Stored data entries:
*** Block opens ***

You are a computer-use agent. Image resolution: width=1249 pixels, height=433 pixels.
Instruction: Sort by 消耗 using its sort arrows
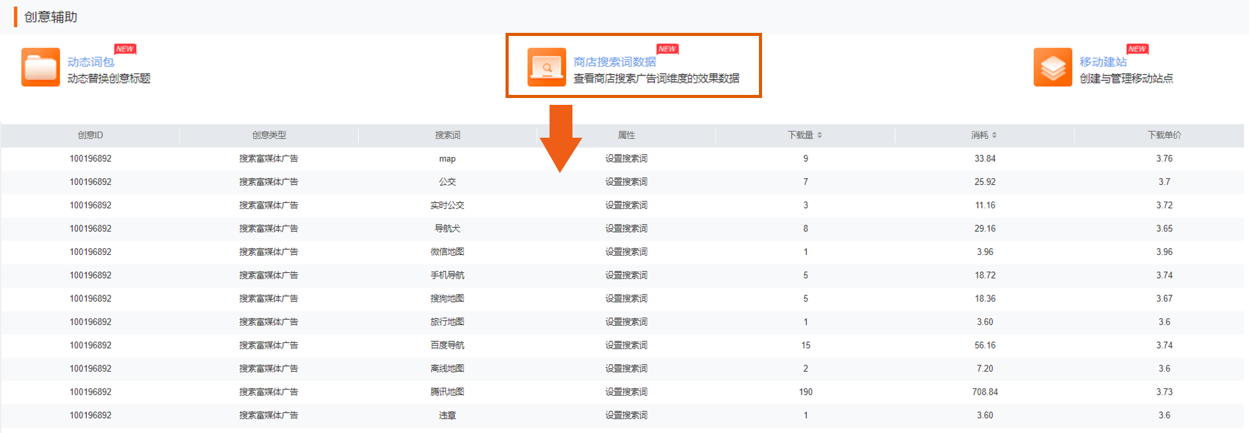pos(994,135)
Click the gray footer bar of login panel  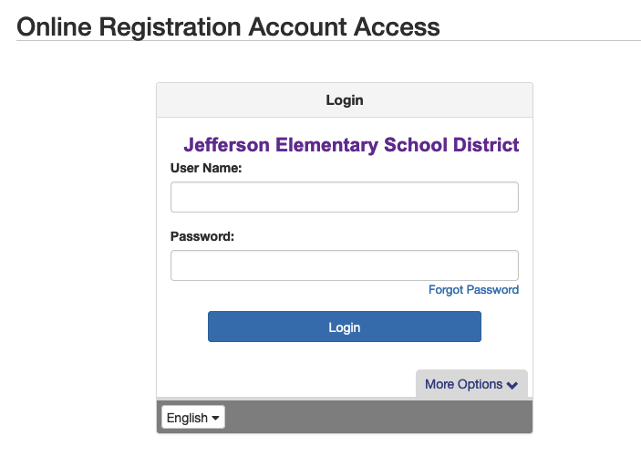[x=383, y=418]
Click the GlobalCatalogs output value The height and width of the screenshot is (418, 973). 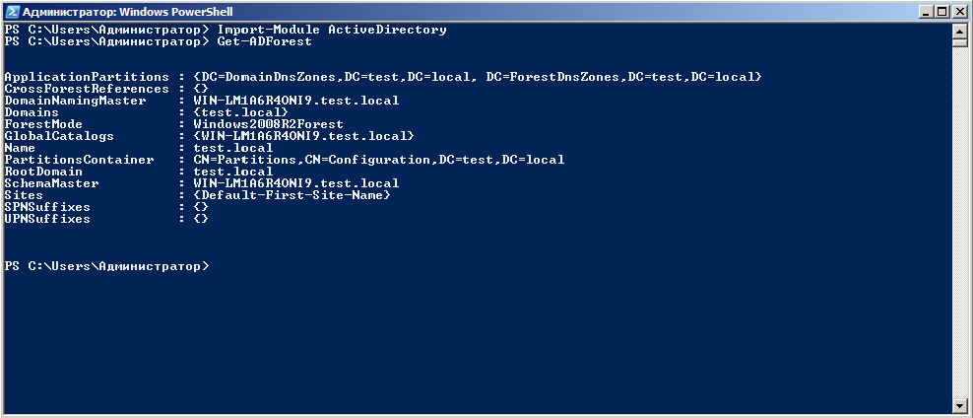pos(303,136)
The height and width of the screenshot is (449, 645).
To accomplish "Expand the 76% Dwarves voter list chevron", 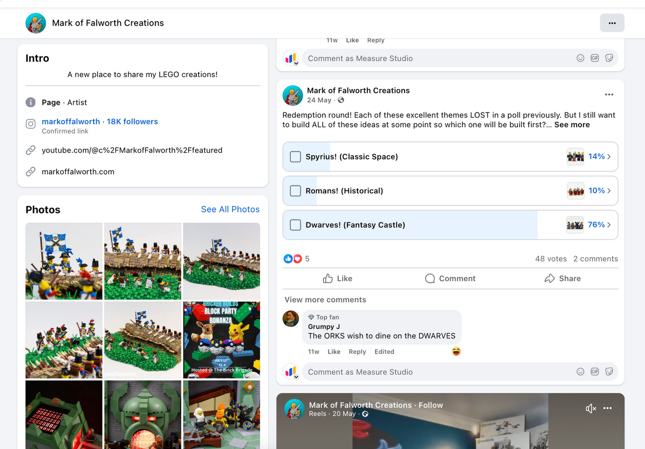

*** Block closes ***

What is needed is an exact repeat of the lines from the one containing "The height and width of the screenshot is (449, 645)." through the last line of the records above, both included, with pictures left out.

## RESPONSE TO THE EXERCISE
The height and width of the screenshot is (449, 645).
To accomplish "Expand the 76% Dwarves voter list chevron", 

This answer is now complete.